First of all, I’m quite new to kafka.
I’m using Kafka 2.5.1 and Confluent 5.5.2
I have 2 instances of a stream app, with 4 stream threads each.
I am using localstate for performing aggregations.
So there are many topics that are read A,B,C. It’s values are transformed to an specific “dto” and sent to topic D. Topic D is consumed and a KTable is created for aggregating them. All have 24 partitions.
The problem is see is that while other topic partitions are evenly distributed among the different instances and stream threads. However topic D ( the one that is used to generate the aggregation ) partitions are all assigned to the same instance and just distributed among it’s stream threads.
So this is pretty unfortunate as this is one of the most resource intensive parts, so it would be much better and expected that topic D partitions be distributed among all the instances and streamthreads.
I have read that sticky assignor favors sending tasks to the same instances they were running before and this seems quite logical. That said i would expect it realizes that the assignment of tasks is totally unbalanced.
All other topics partitions are properly distributed/balanced.
Any suggestions?
Can someone point me in some reading or something that could allow me to address this?

thanks a lot

Hi @polaco,

That is a known issue. I guess the instance to which all stateful tasks that read topic D are assigned is the one you start first. Due to the sticky assignment strategy, the tasks do not migrate away from that instance anymore. That was indeed a bit unfortunate.

I say “was” because we improved the situation in KIP-441 which is included in Apache Kafka 2.6 and CP 6.0.0. This KIP proposes to balance the load without large state migrations that delay processing. More specifically a balanced assignment is computed, but the stateful tasks are not moved immediately to the new instances. First, we keep the stateful tasks on instances where the state exists and built-up the state on the the new instances. Then, when the state on the new instances are ready, we migrate the stateful tasks to the new instances to balance the workload. This balancing is done over multiple rebalances.

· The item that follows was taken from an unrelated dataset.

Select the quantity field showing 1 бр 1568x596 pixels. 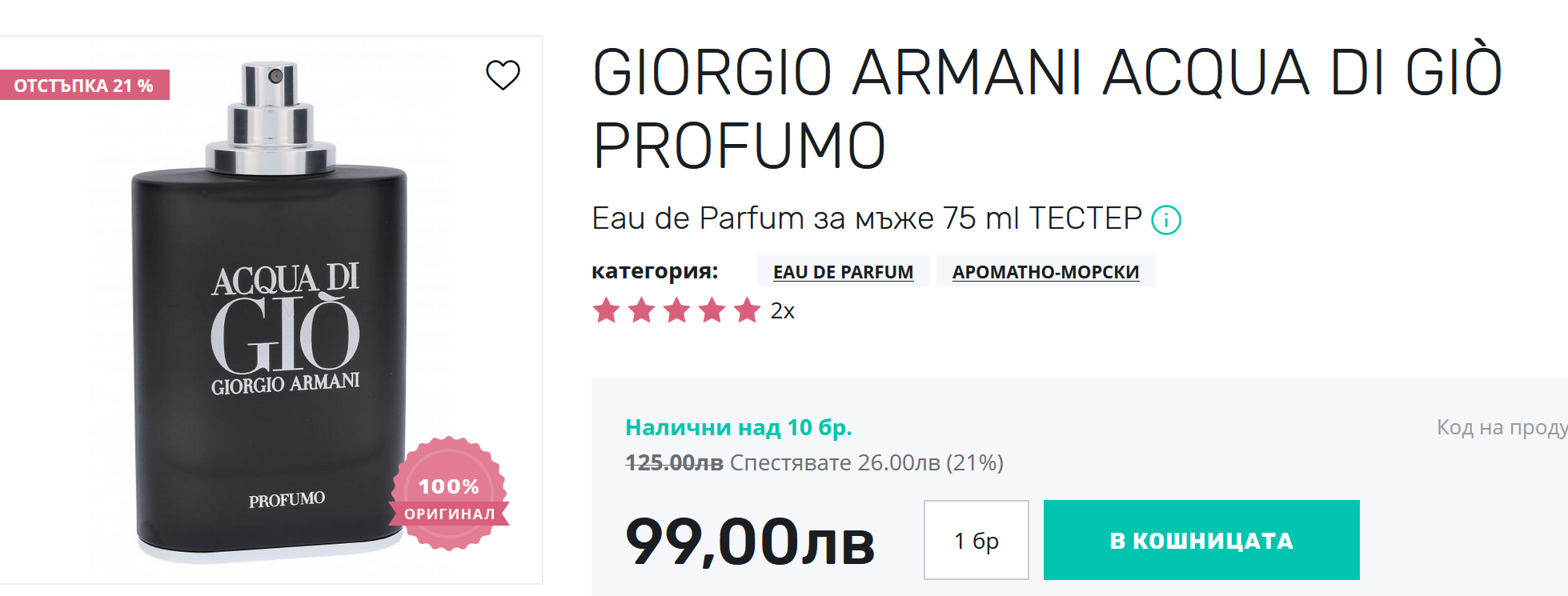976,541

Note, that this KIP improves the situation, but Kafka Streams does not give any guarantees about the task assignment distribution. All is done on a best-effort basis.

Hope KIP-441 solves your issue.

Best,
Bruno

2 Likes

Hi @Bruno ,
Sorry for the late response, I had already read your response back then. Thanks for your support.
I have read KIP-441, thanks.
Then, our best bet would be to upgrade.
Seems fine to me.

Thanks!
Fede

This topic was automatically closed 7 days after the last reply. New replies are no longer allowed.